This is not one of the Blacksploitation movies that were popular in the 1970s. Bart is a fully fleshed out character, the least caricatured role in the film. Bart is always portrayed as honorable. He and the Waco Kid slowly plant the seeds of honor in the town of Rock Ridge, and those seeds bloom as Sheriff Bart begins to live up to the words film’s theme song:
“He conquered fear and he conquered hate,
He turned dark night into day!”
What makes Bart honorable? He does what is right. He lives up to his duty. It’s not popular, and he risks his own life to do it, but he seeks the right course of action despite odds that are overwhelmingly against him. He does the right thing, even for people who despise him. Little by little, he wins the town over by planting seeds of honor. Those seeds take root, and the citizens of Rock Ridge grow into their own form of honor. They grow to love Bart. They learn to honor Bart as a man who does his duty. They eventually trust him with the ultimate fight against the bad guys, and he inspires them to stand up and defend their homes with honor.
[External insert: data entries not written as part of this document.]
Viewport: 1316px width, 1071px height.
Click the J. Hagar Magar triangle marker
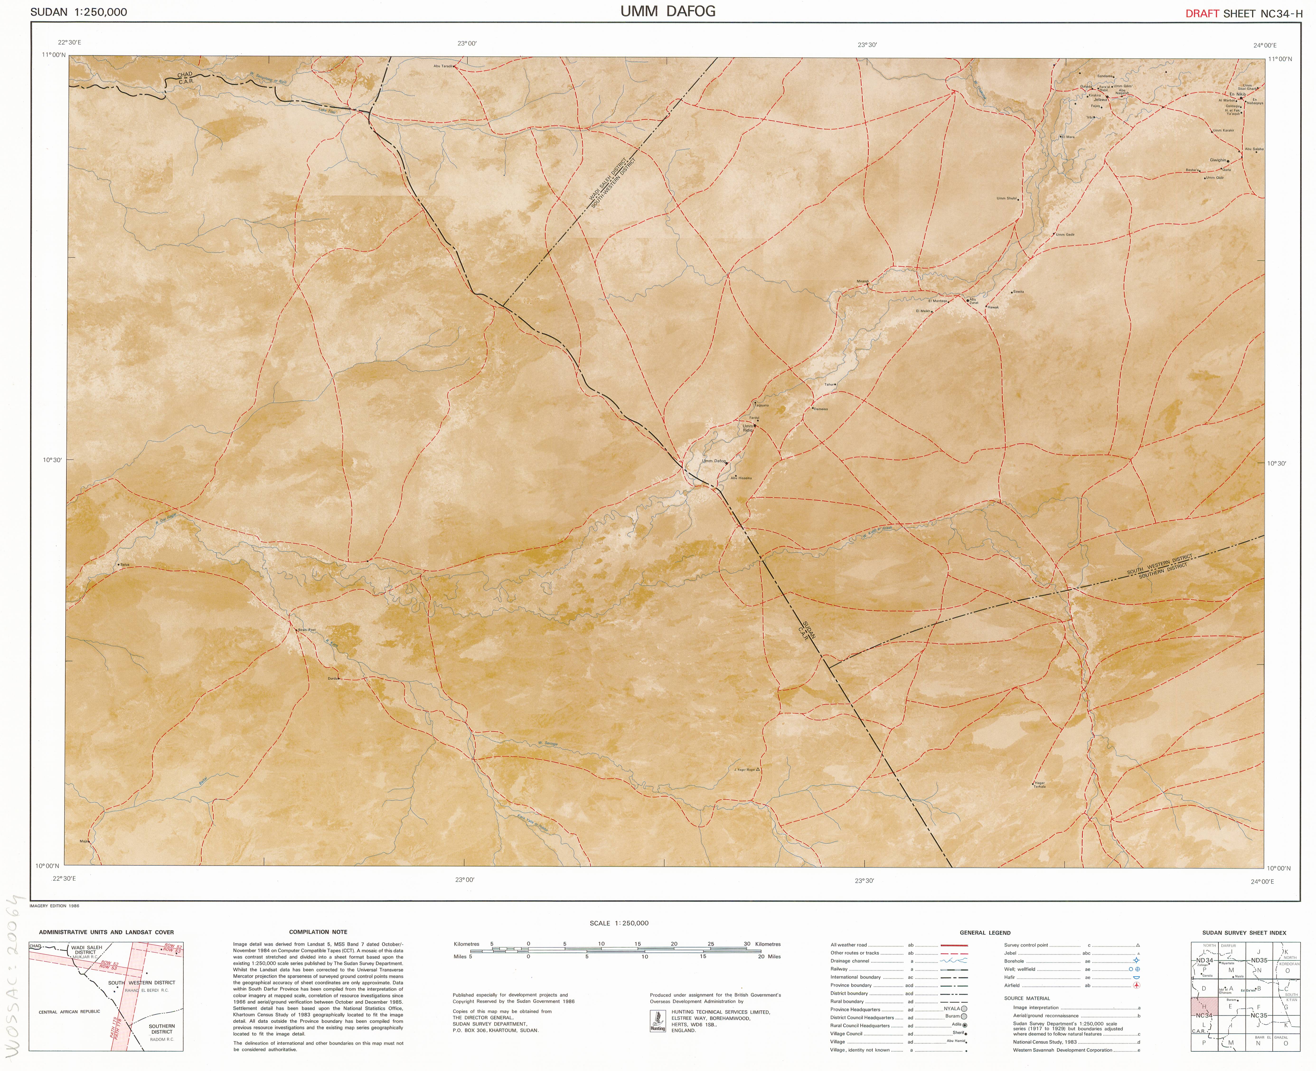[758, 769]
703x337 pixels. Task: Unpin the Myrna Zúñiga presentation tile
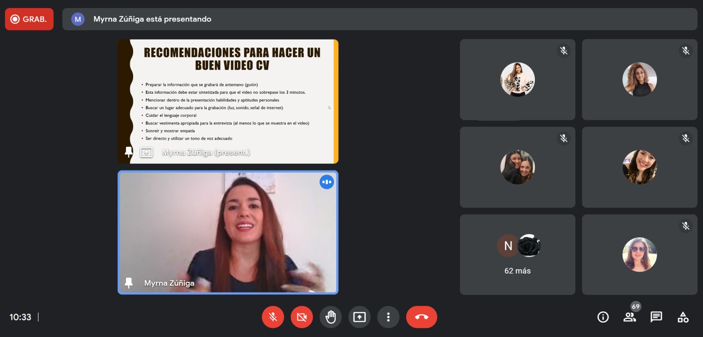129,152
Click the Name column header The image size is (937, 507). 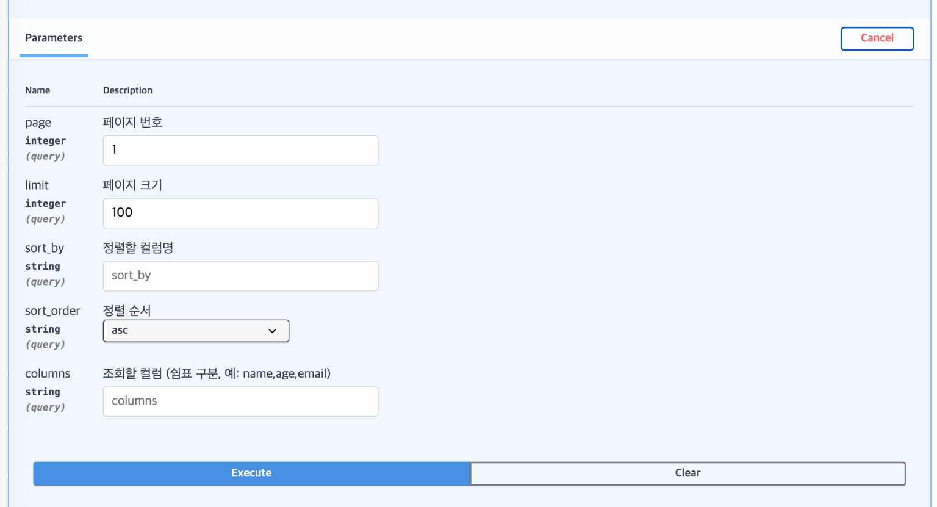tap(37, 90)
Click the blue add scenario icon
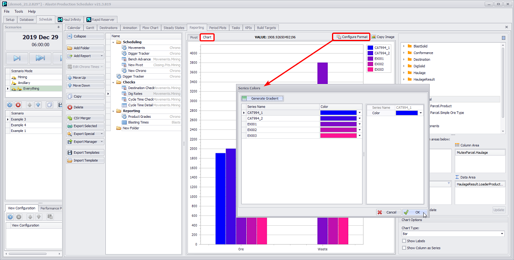This screenshot has height=260, width=514. pos(10,105)
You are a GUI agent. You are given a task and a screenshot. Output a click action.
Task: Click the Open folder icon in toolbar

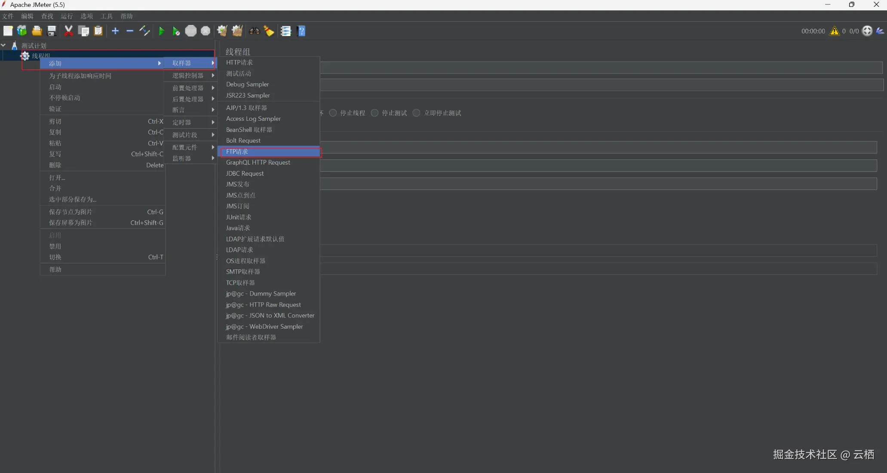(37, 31)
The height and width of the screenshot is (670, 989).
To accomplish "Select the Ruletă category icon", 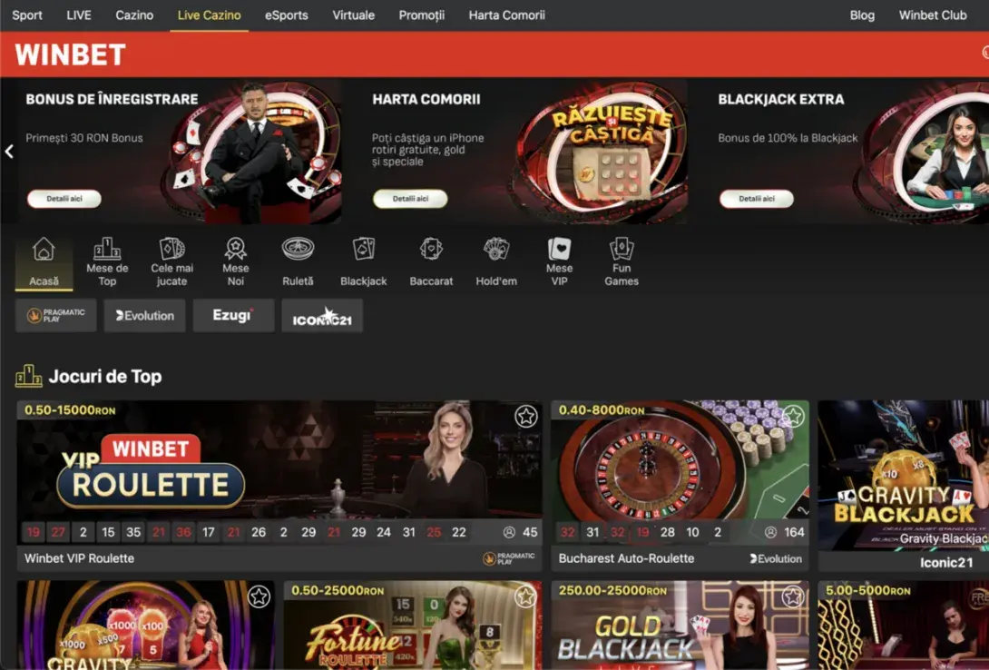I will click(x=298, y=261).
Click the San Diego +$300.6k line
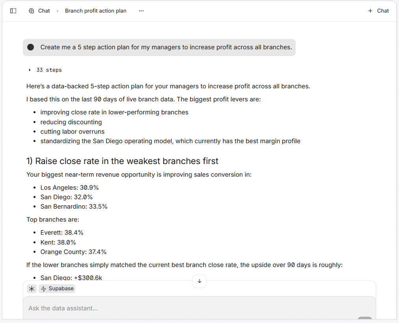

Here at the Spring Equinox, we often contemplate the seeds we are planting. What are we doing now that will blossom into a fruitful harvest in our lives come fall? This year is especially important. With seeds of anger and dishonor being cast far and wide across America, how are we contributing to a more just and honorable country? t’s a time of contrasts. We celebrate the returning of the light, yet we remember that we learn about ourselves in the darkness.
Blazing Saddles is a film that unabashedly points out the dark parts of America’s soul, helping us learn about ourselves (even if it does include a scene celebrating the art of flatulence). The movie takes racism head on and reduces it to absurdity. It presents a vision where acting with honor, despite the dangers to yourself, can germinate real change.
I only wish we had learned that lesson back in 1974. Still, as we rise out of the dark time, yet see so much darkness in the landscape ahead of us, may we plant our seeds of honor and do our part to “turn dark night into day.”